Edelman is "placing a bet on the defined contribution space," Trout said. "I think he's run as far as he can with his model and recognizes he needs to tilt the wheel to digital.”
Industry consultant Tim Welsh agreed that Edelman is making "a huge bet" on the 401(k) market.
"He hasn't been in it up to now, so it's a big strategic decision," Welsh said. "Are there any real synergies between a traditional RIA and a digital 401(k) adviser? A deal like this only makes sense if one plus one equals five and there are vast synergies. Otherwise the risk, costs and disruption doesn't make sense."
Unlike other digital advice competitors, Financial Engines filed for an IPO in 2010, raising $127 million in its debut. It has continued to build scale in its ongoing business of signing contracts with employers and plan providers. In February, it teamed up with the human resources giant ADP to offer its digital platform to ADP’s employer network.
Also, Financial Engines clients are able to visit an adviser. Only three years ago, Financial Engines acquired the Mutual Fund Store from Warburg Pincus for $560 million to gain 129 storefronts across the country.
Across the wealth management industry, executives privately expressed shock at the tie-up.
“This is a major deal in our industry,” said John Furey, principal of Advisor Growth Strategies in Phoenix. “Two leading scale providers in two different channels of distribution."

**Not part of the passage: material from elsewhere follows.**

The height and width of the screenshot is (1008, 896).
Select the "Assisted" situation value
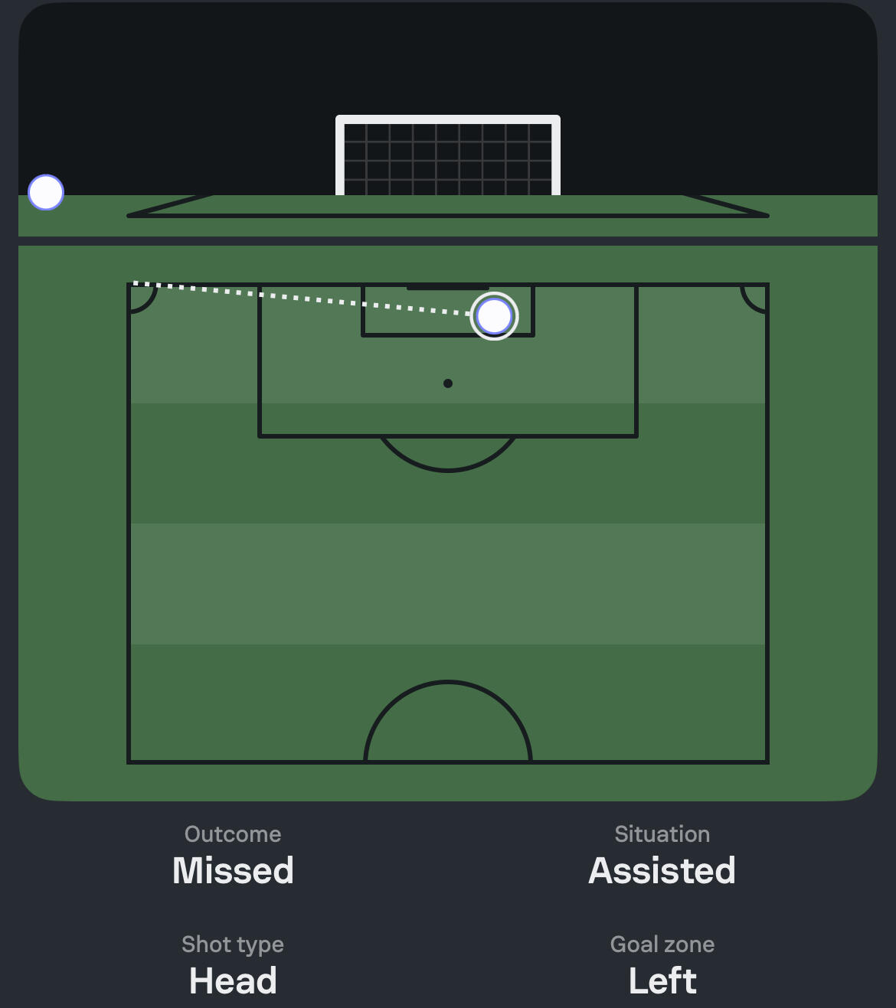pos(662,870)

“They should be able to build a unified process across private wealth and retirements plans and hopefully cross-pollinate,” Furey noted, adding the combined company should also benefit from the capital structure, which could lead to further deals.
“They should have the ability to acquire and do more M&A,” he said. “Could be for capabilities or assets.”
The benefits of the deal for Edelman, said Carolyn Armitage, managing director of Echelon Partners, a leading M&A consultant based in Manhattan Beach, Calif., include "synergies, accelerated revenue growth, and improved profitability through economies of scale."
One potential challenge for Edelman, Armitage said, will be "efficiently integrating the two firms while sustaining a homogeneous culture and consistent set of values."
The signs suggest a good corporate marriage, said David DeVoe, managing partner in DeVoe & Co., M&A consultants in San Francisco. “This is a very strategic transaction. The companies have many points of alignment, but also complementary assets.”
DeVoe said Edelman and Financial Engines used old tech to build up their asset base.
“Both firms are leaders in using radio to build their business and serve the mass affluent well. Financial Engine's strength in retirement planning will benefit from Edelman's footprint of advisers across the country.”
With its scale and physical footprint, the combined company will represent an evolution in wealth management, said Grant Easterbrook, CEO of the 401(k) digital provider Dream Forward.
“People have been asking for a long time what financial services will look like in 2030,” Easterbrook said. “People look at self-driving cars and think there will be no more taxi drivers in 10 years. The ultimate evolution is a really good tech platform that screens the needs of average clients, so that human advisers become more efficient and effective, and only step in for major decision points or for complex high-net-worth needs.
"It’s a utopian dream and we’re not there yet," Easterbrook added. "Edelman might be taking a shortcut to defining that vision.”